Drones can also check combiner boxes, junction boxes, inverters, and other electrical equipment for heat, which can be a sign of impending failure.

Another thing UAVs can do is take lots of different kinds of data at once, knowing exactly where it is at every moment, geospatially speaking. This multi-data collection capability can support GPS tagging, visual and LIDAR pulsed-laser imaging, as well as detect light wavelengths humans can’t see.

As this type of interwoven data starts flowing in, it has “the potential to update largely manual conventional processes and more efficiently identify and diagnose PV system performance issues,” EPRI writes. “Future UAS capabilities, such as data analytics through pattern recognition and change detection, offer greater potential economic upside by introducing predictive methods for gauging plant health and optimizing strategic O&M responses.”

SolarCity is one of the big PV fleet owners EPRI cites in its research. “Based on perceived worker safety and economic benefits, the company is particularly interested in leveraging UAS as a front-end sales tool, utilizing the device to perform rooftop assessments and help build 3-D point clouds that simulate production performance models.”

SolarCity, which has been testing drones from startup Skycatch since last year, told EPRI that it estimates it could double its pace of rooftop inspections per day with UAVs, with increased accuracy over manual methods.

Amidst all these potential benefits, there are a number of cost factors that have limited UAS deployment in the solar and utility fields to date. 

The first, and most obvious, is regulation. Today, anyone who wants to fly drones as a business has to get a special exemption from the Federal Aviation Administration (FAA), which is done on a case-by-case basis.

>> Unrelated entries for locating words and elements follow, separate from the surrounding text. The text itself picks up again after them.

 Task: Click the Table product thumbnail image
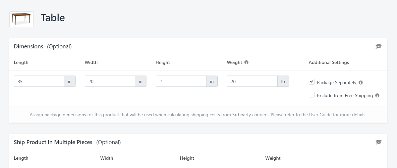(22, 19)
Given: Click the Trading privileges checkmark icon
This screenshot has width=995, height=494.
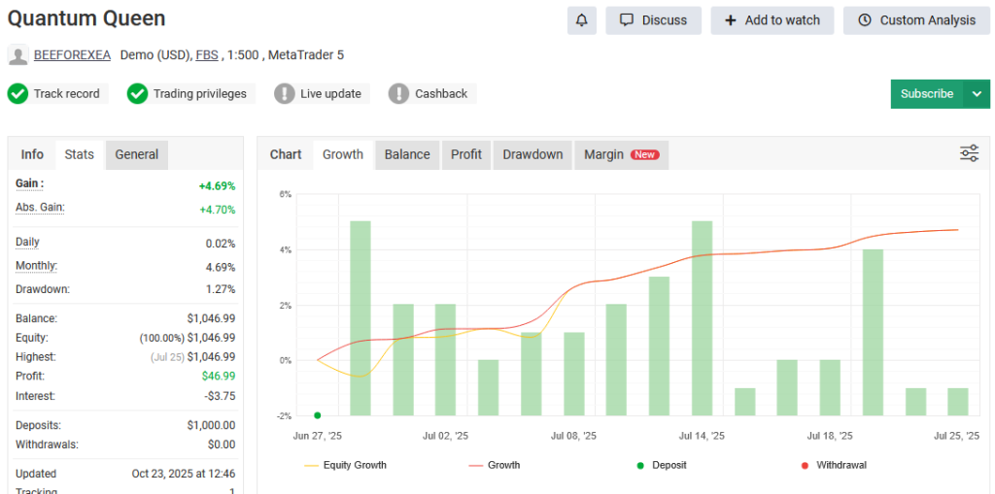Looking at the screenshot, I should click(137, 94).
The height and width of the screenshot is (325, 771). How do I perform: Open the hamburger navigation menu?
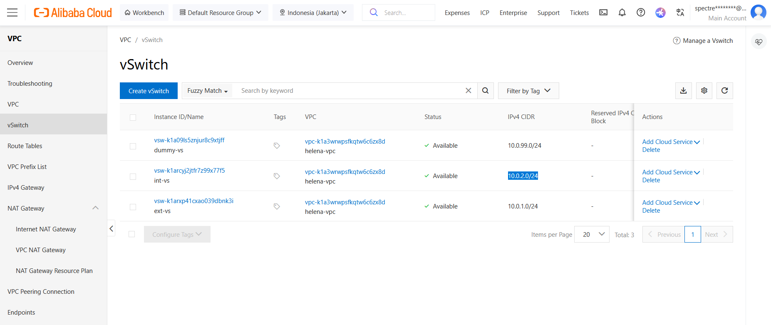point(12,12)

That was initially a very slow process. Of the 684 applications submitted from September 2014 to March 2015, only 48 -- or 7 percent -- were approved, EPRI notes. But it skyrocketed after two new streamlining rules were approved in March and April, with more than 1,400 applications approved since then. Bigger changes are on the way, with the FAA working on a universal regulatory framework for UAS that’s set to be put in place in late 2016 or early 2017.

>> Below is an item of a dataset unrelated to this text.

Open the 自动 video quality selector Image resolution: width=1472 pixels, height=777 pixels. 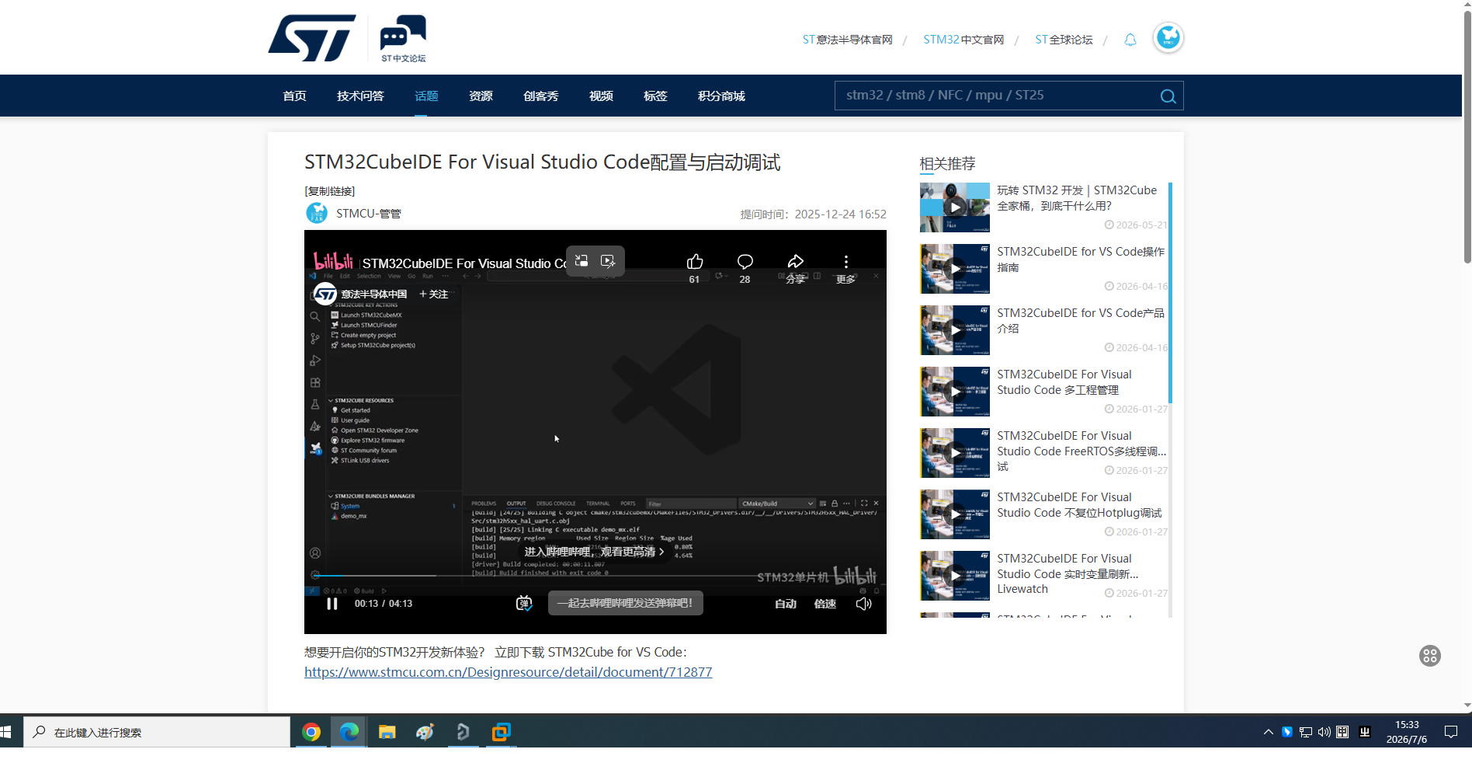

That could help resolve a pressing problem for UAS commercial viability: autonomous flight. Under today’s FAA exemptions, UAVs have to be flown within line of sight of their operators, which drastically reduces their range and usefulness.

Two new technologies will be needed to make autonomous flight possible, EPRI says. The first is sense-and-avoid technology, which makes sure the UAV doesn’t crash into anything, even if it’s disconnected from central control. It’s a complex enough technical challenge that NASA has gotten involved, providing proof-of-concept collision avoidance and “self-separation” demonstrations the FAA will use in developing its regulations.

The core question of flying drones beyond visual line of sight is a much thornier one, with concerns about “potential loss of communications between the operator and the aircraft, and the possible malfunction of navigation equipment/sensors which could lead to property damage or personal injury,” the report notes. “To date, FAA research and demonstration of [beyond visual line of sight technologies] are in the early stages.”

Drones are being tested by utilities including San Diego Gas & Electric and Commonwealth Edison for use in inspecting transmission lines, though they’re also limited to line-of-sight operation at present. 

These uncertainties led EPRI to conclude that it can’t project the costs and benefits of UAS for solar customers, or utilities at large for that matter.